Asylum and Temporary Protective Status

Asylum and Temporary Protective Status 2018-01-25T02:51:53+00:00

The definition of this Asylum also defines the benefit.  Under asylum, the U.S. government grants safety to an eligible individual who has good reason to fear certain conditions in their home country.  These ‘conditions’ usually imply harm has occurred, or will occur to that person should they return to their home country. Examples of harm may include:

  • Possible or likely torture,
  • Imprisonment, or
  • Death.

In order to qualify for asylum, the harm must be because of the individual’s:

  • Race
  • Religion
  • Nationality
  • Membership in a particular social group (e.g. the LGBTQ community)
  • Political opinion

If your spouse and/or children (under the age of 21 and unmarried) are present with you in the United States, you may include them on your application. If they are not, you will have to first be granted Asylum before you can petition to bring your family members to the States. After being granted Asylum, you will also be eligible to legally work in the U.S. and work towards a permanent residency status or naturalization.
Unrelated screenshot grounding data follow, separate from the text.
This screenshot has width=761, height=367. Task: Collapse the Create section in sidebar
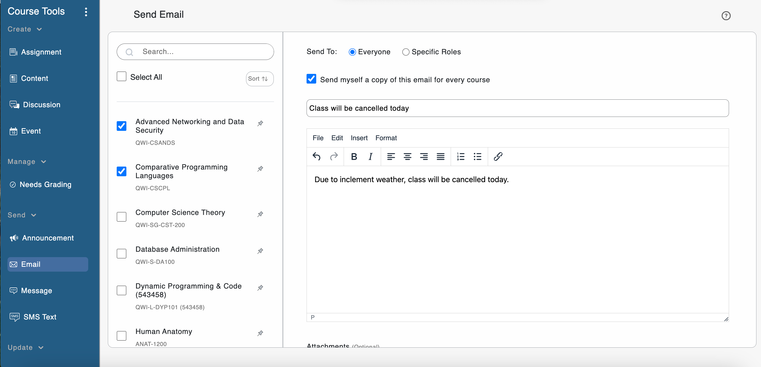tap(39, 29)
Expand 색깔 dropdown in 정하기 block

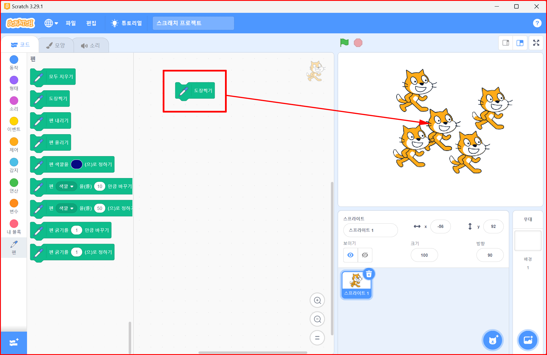[66, 208]
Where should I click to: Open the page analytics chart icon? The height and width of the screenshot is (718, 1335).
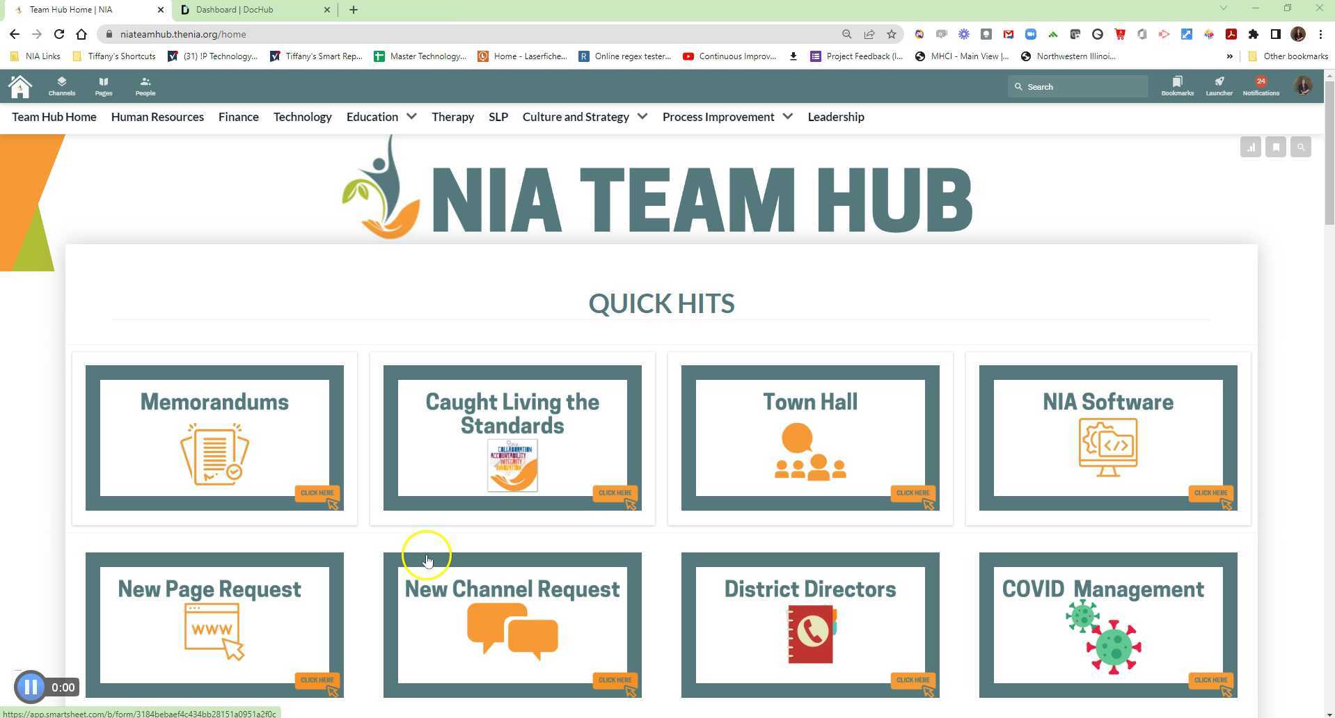(x=1251, y=146)
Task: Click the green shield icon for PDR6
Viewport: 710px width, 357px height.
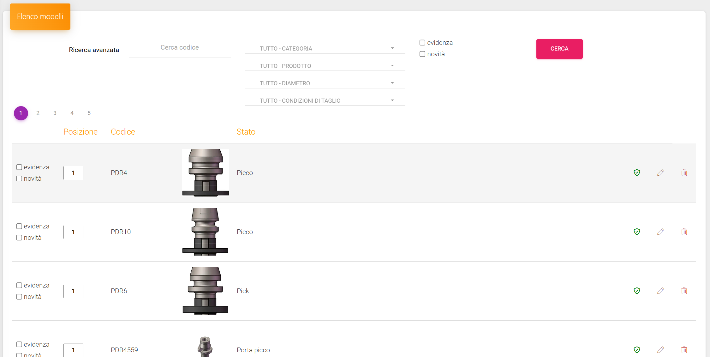Action: pyautogui.click(x=637, y=291)
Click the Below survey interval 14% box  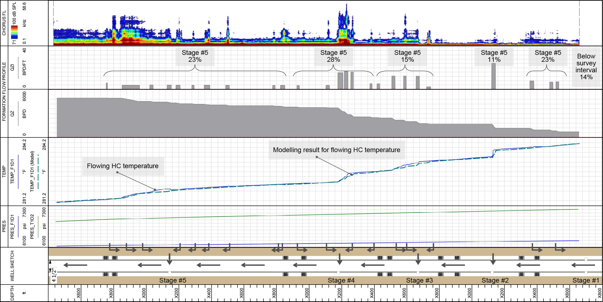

If you think you qualify to receive Asylum, you should consult with one of our attorneys right away, as applications for such status must be filed within one year of your entry into the United States.

Temporary Protective Status (TPS)

Foreign national may protected from deportation if their home country has been deemed by the U.S. government to be unsafe to return to, or their government cannot handle the return of their nationals. Qualifying scenarios may include: civil war or ongoing armed conflict, an environmental disaster, or other similar situation.

If a person properly registers for TPS, assuming certain other conditions are met, he or she:

  1. Will not be removed/deported
  2. Will not be detained by the Department of Homeland Security, unless there is an underlying criminal issue
  3. Can obtain a work permit
  4. Can apply for a travel document

A grant of TPS, by itself, does not allow a person to apply for permanent residency; however, TPS does allow a person to stay in the U.S. and, if the person is eligible, they can apply for permanent residency by other means.